Department of Radiology, Renaissance School of Medicine at Stony Brook University, Stony Brook, New York, United States of America.
Division of Pulmonary, Critical Care, and Sleep Medicine, Department of Medicine, Renaissance School of Medicine at Stony Brook University, Stony Brook, New York, United States of America.
PLoS One. 2020 Jul 30;15(7):e0236618. doi: 10.1371/journal.pone.0236618. eCollection 2020.
This study aimed to develop risk scores based on clinical characteristics at presentation to predict intensive care unit (ICU) admission and mortality in COVID-19 patients. 641 hospitalized patients with laboratory-confirmed COVID-19 were selected from 4997 persons under investigation. We performed a retrospective review of medical records of demographics, comorbidities and laboratory tests at the initial presentation. Primary outcomes were ICU admission and death. Logistic regression was used to identify independent clinical variables predicting the two outcomes. The model was validated by splitting the data into 70% for training and 30% for testing. Performance accuracy was evaluated using area under the curve (AUC) of the receiver operating characteristic analysis (ROC). Five significant variables predicting ICU admission were lactate dehydrogenase, procalcitonin, pulse oxygen saturation, smoking history, and lymphocyte count. Seven significant variables predicting mortality were heart failure, procalcitonin, lactate dehydrogenase, chronic obstructive pulmonary disease, pulse oxygen saturation, heart rate, and age. The mortality group uniquely contained cardiopulmonary variables. The risk score model yielded good accuracy with an AUC of 0.74 ([95% CI, 0.63-0.85], p = 0.001) for predicting ICU admission and 0.83 ([95% CI, 0.73-0.92], p<0.001) for predicting mortality for the testing dataset. This study identified key independent clinical variables that predicted ICU admission and mortality associated with COVID-19. This risk score system may prove useful for frontline physicians in clinical decision-making under time-sensitive and resource-constrained environment.

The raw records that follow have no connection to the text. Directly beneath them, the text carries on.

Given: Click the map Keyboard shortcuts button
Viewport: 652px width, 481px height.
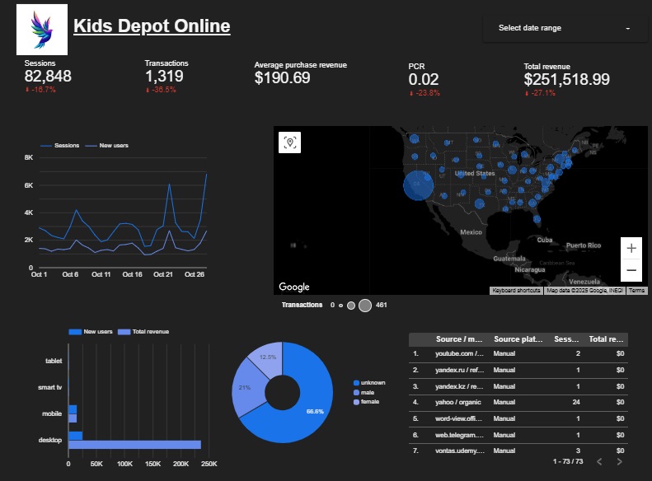Looking at the screenshot, I should point(517,291).
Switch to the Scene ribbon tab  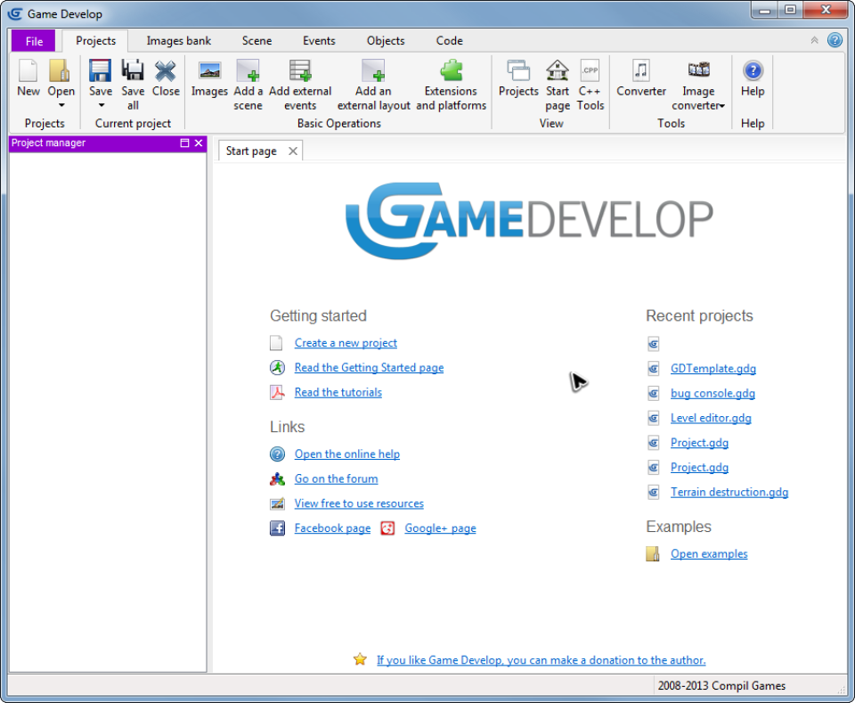(x=257, y=40)
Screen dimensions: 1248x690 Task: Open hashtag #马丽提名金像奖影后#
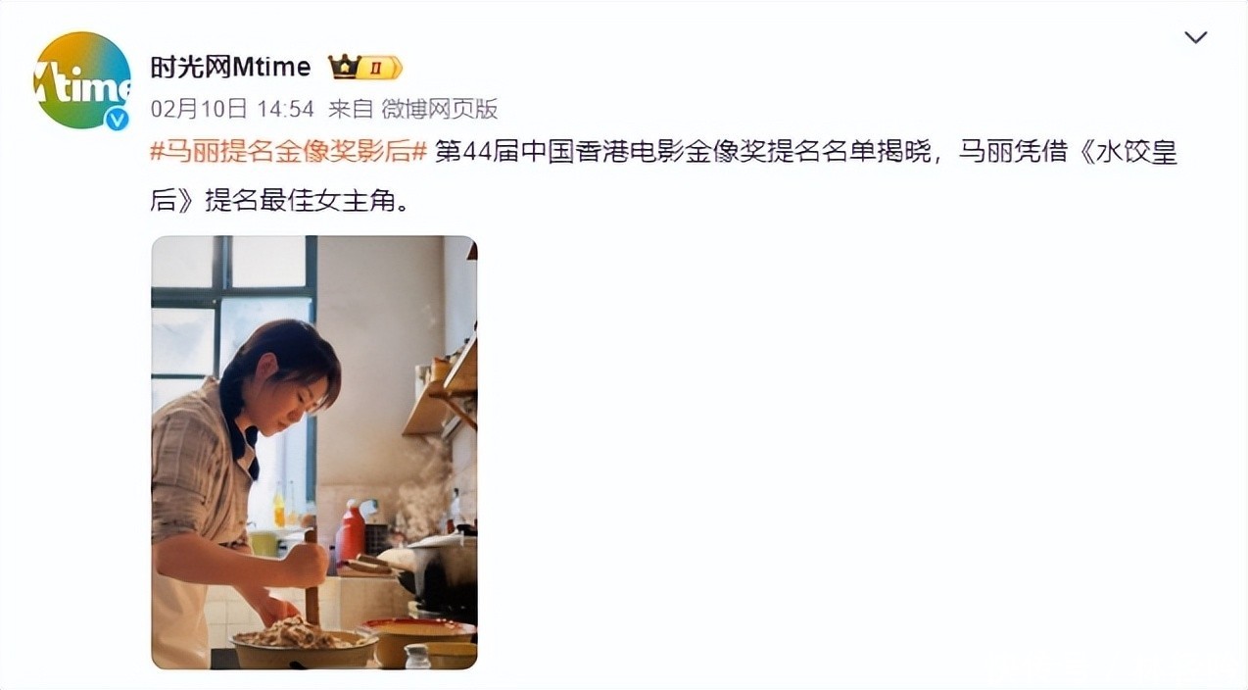[288, 152]
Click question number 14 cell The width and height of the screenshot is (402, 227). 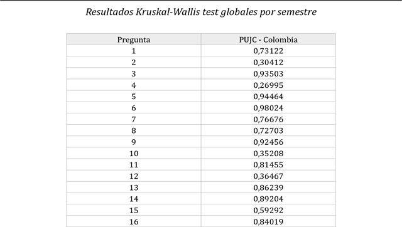coord(134,199)
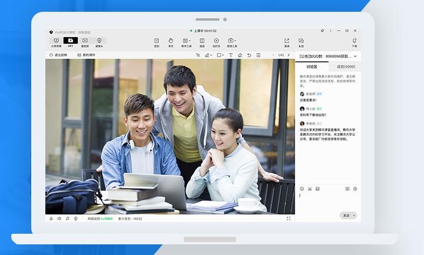The width and height of the screenshot is (424, 255).
Task: Click the trash icon to clear annotations
Action: 259,55
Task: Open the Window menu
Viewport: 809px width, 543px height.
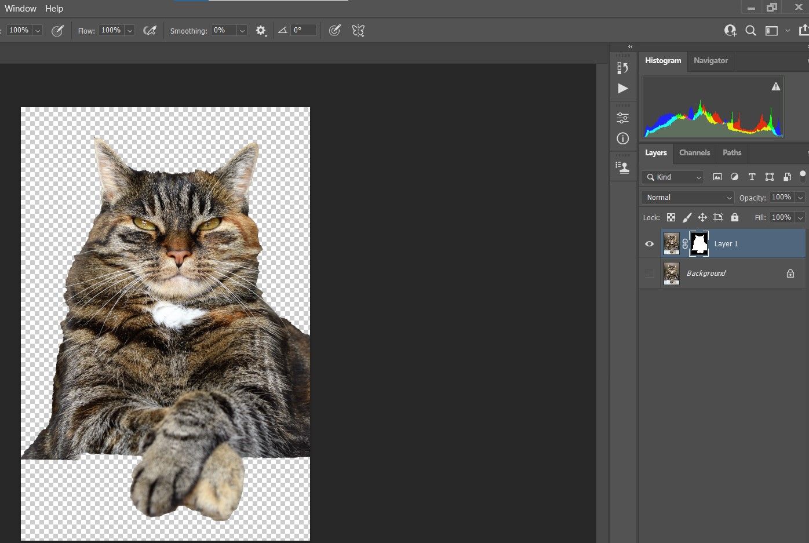Action: coord(20,9)
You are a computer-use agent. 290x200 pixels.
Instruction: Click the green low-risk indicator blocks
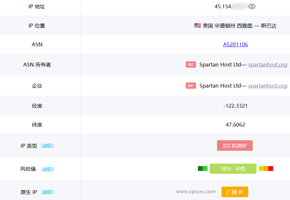point(203,168)
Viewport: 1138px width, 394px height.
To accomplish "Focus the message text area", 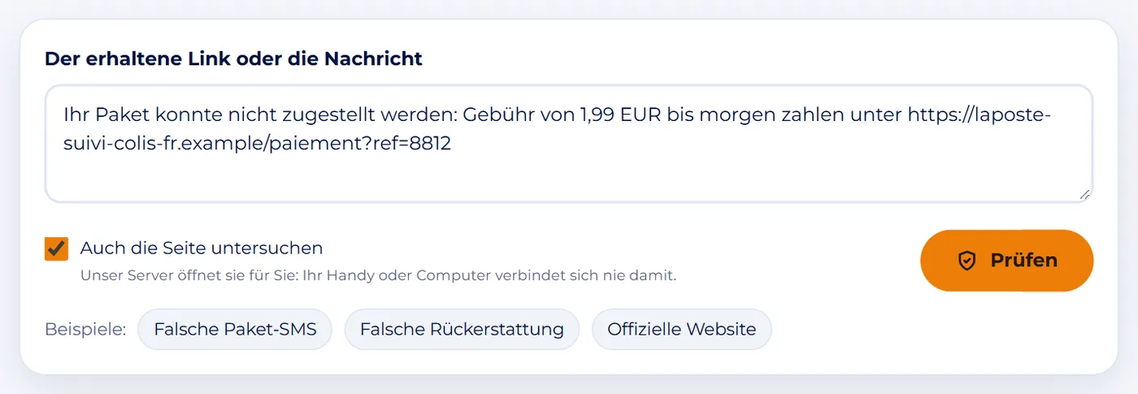I will click(x=568, y=144).
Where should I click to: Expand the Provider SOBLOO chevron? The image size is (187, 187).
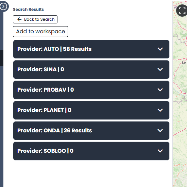pos(160,151)
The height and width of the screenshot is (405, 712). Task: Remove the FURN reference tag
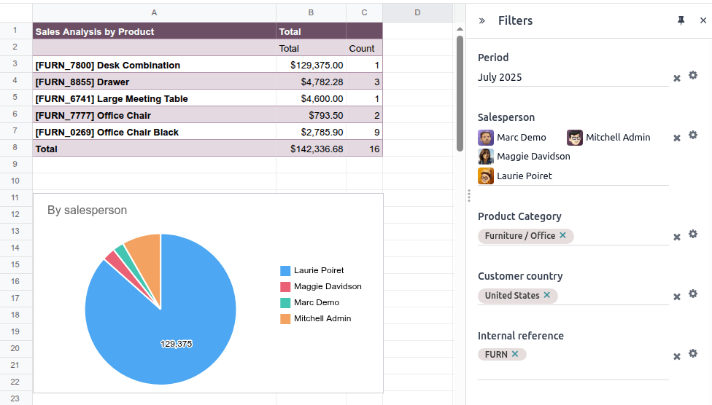click(x=515, y=355)
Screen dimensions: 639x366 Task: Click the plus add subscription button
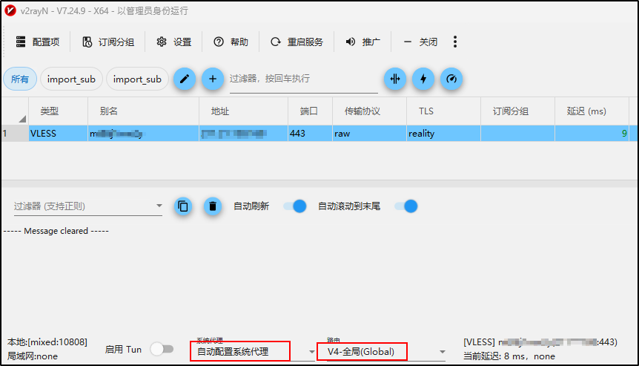pos(212,79)
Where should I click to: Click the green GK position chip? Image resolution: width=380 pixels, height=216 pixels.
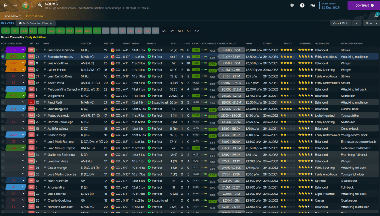click(6, 31)
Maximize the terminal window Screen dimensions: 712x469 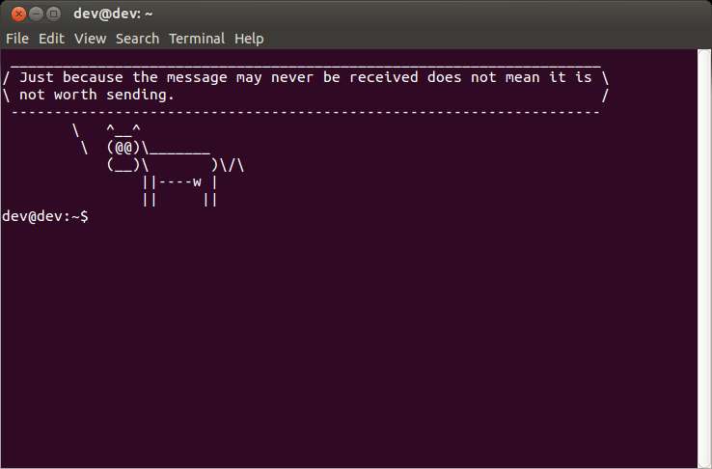54,14
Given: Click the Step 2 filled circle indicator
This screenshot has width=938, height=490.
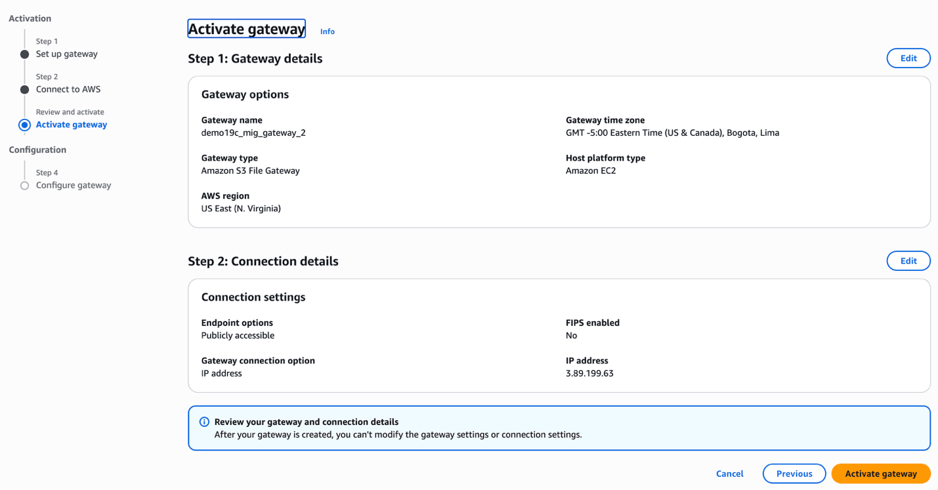Looking at the screenshot, I should click(24, 89).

本研究旨在基于发病时的临床特征制定风险评分,以预测 COVID-19 患者入住重症监护病房(ICU)和死亡的风险。从 4997 名调查对象中选择了 641 名住院的实验室确诊 COVID-19 患者。我们对入组患者的人口统计学、合并症和初始就诊时的实验室检查结果进行了回顾性病历审查。主要结局为入住 ICU 和死亡。采用 logistic 回归分析确定预测这两个结局的独立临床变量。通过将数据分为 70%用于训练和 30%用于测试来验证模型。使用接受者操作特征分析(ROC)曲线下面积(AUC)评估性能准确性。预测 ICU 入住的 5 个重要变量为乳酸脱氢酶、降钙素原、脉搏血氧饱和度、吸烟史和淋巴细胞计数。预测死亡率的 7 个重要变量为心力衰竭、降钙素原、乳酸脱氢酶、慢性阻塞性肺疾病、脉搏血氧饱和度、心率和年龄。死亡率组中独特地包含心肺变量。风险评分模型在测试数据集上预测 ICU 入住的 AUC 为 0.74([95% CI,0.63-0.85],p = 0.001),预测死亡率的 AUC 为 0.83([95% CI,0.73-0.92],p<0.001),具有良好的准确性。本研究确定了预测 COVID-19 患者 ICU 入住和死亡率的关键独立临床变量。该风险评分系统可能对一线医生在时间敏感和资源有限的情况下进行临床决策有用。